Ben, I suspect we are, as the days of cheap energy draw to a close, and the real costs of running a global economy become more apparent. But I rarely try to predict the future any more; there are just too many unknowns, variables, and short-term manipulations of markets.
9 years ago
Although there is plenty of toxic soil (and air) in cities, as you are suggesting it's wrong to assume that all the soil is polluted. Assumptions like that don't make sense. The soil at each specific garden site needs to be tested for organic and metal pollutants. Many cities in the US offer free lead tests, lead being the most common soil pollutant in cities, but we need to be doing more comprehensive tests, looking at other metals and petroleum-derived contaminants.

I see a certain irony in worrying about polluted soil while we are inhaling pollution with every breath in many urban environments (not to mention those people who are eating GMO and chemically treated food).

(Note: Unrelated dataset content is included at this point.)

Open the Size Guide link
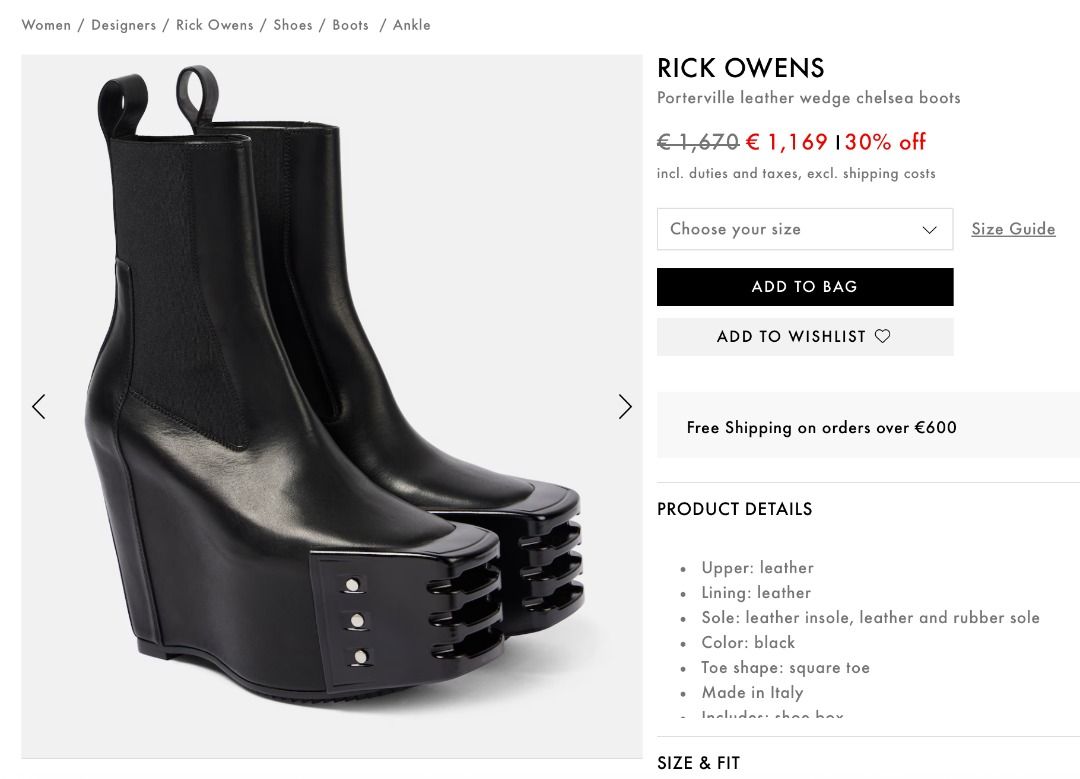 coord(1013,229)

I think you are doing the right thing in testing, creating mineral-rich soil (which can reduce uptake of heavy metals) and building raised beds. Most feeder roots in soil are in the top 6-12 inches so growing in raised beds and hugelkultur makes a lot of sense.
9 years ago
I've got a section in "the Permaculture City" on the pros and cons of urban food growing, and I think there are a large number of factors that make it challenging. There are examples of cities that seem to have grown a large amount of their own food, such as Havana during the "special period" after the Soviet collapse, but for the most part, cities have rarely been a significant source of high-calorie foods. The traditional pattern, until the 1960s, when cheap oil and refrigeration that allowed food to be shipped long distances, was for cities to be fed by the farms surrounding them (hence the strange license plate theme for New Jersey, "The Garden State," because NJ, rural NY, and rural CT fed NYC via truck gardens until the sixties). This is an ancient and healthy pattern.

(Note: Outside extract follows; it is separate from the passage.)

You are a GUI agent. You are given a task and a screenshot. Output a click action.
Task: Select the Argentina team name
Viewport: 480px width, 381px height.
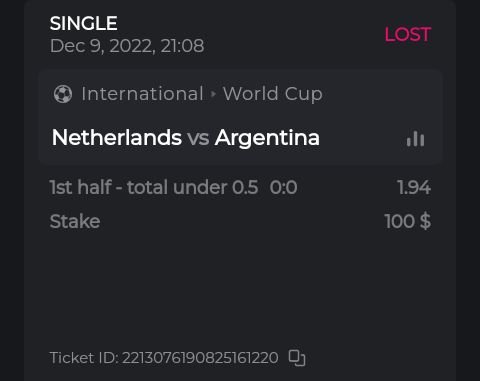267,138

Land in cities is expensive, and food is cheap, so the economics are weighted the wrong way. Urban soils and air are often toxic, so urban food may not be that healthy. The nutrients for fertility must be imported--it's very hard to find enough land to grow compost crops or manure-producing livestock in the city proper. Most urban farms are growing vegetables, which, though nutrient dense, are low in calories (a pound of kale has 150 calories) and it's hard to find enough land to grow the grains and other high-calorie crops that we need to give us 2000 calories a day. And there are several more reasons why growing enough food to yield a full diet is very hard to do in a city. The theoretical minimum for enough land to feed one person is around 1/4 acre (not including fertility crops or manure), though in our current food system it's more like 2-4 acres. And there's just not enough open land per person in a city to do that, except in the big, post-war sprawling ones that have large peri-urban green spaces at their edges.

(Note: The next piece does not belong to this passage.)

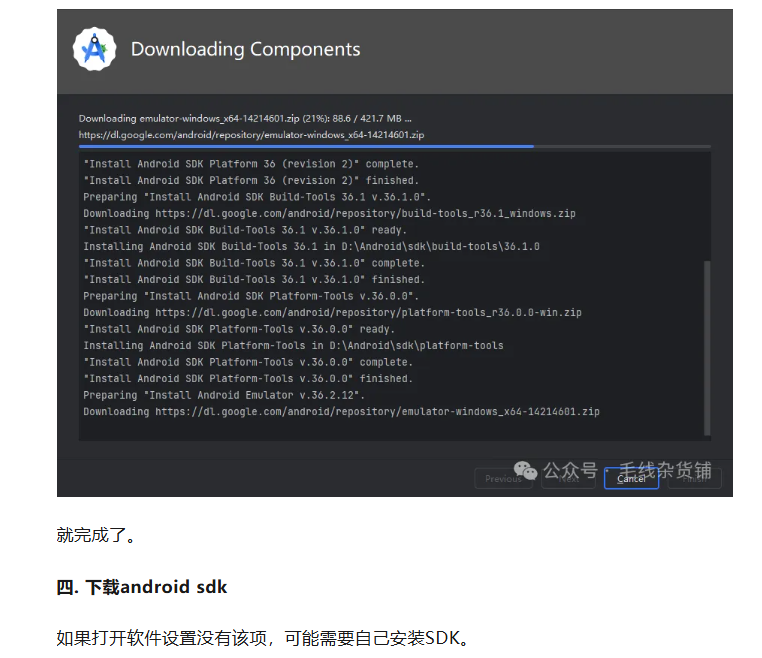Click the build-tools_r36.1_windows.zip download line
The height and width of the screenshot is (658, 762).
(x=329, y=213)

So although I think growing food in cities is important as a way to connect people to the land, and has many other benefits, I'm not sure that a good designer would arrive at urban land as an appropriate place to grow significant amounts of food. There are good reasons to do it, but we're kind of imposing our desires rather than arriving at a wise solution when we try to feed ourselves from within the city limits. The ancient pattern since the dawn of civilization is for cities to be fed by the rural land that surrounds them, and, as long as we've got cities, this makes sense to me.
9 years ago
Pat- Laying out swales in a small lot is pretty easy. The simples and best tool for establishing contour lines at small to moderate scale is an A-frame level, which I've described in Gaia's Garden, and there are many descriptions and videos of how to use them on the web. They are easy to make, just 3 sticks, string, and a weight.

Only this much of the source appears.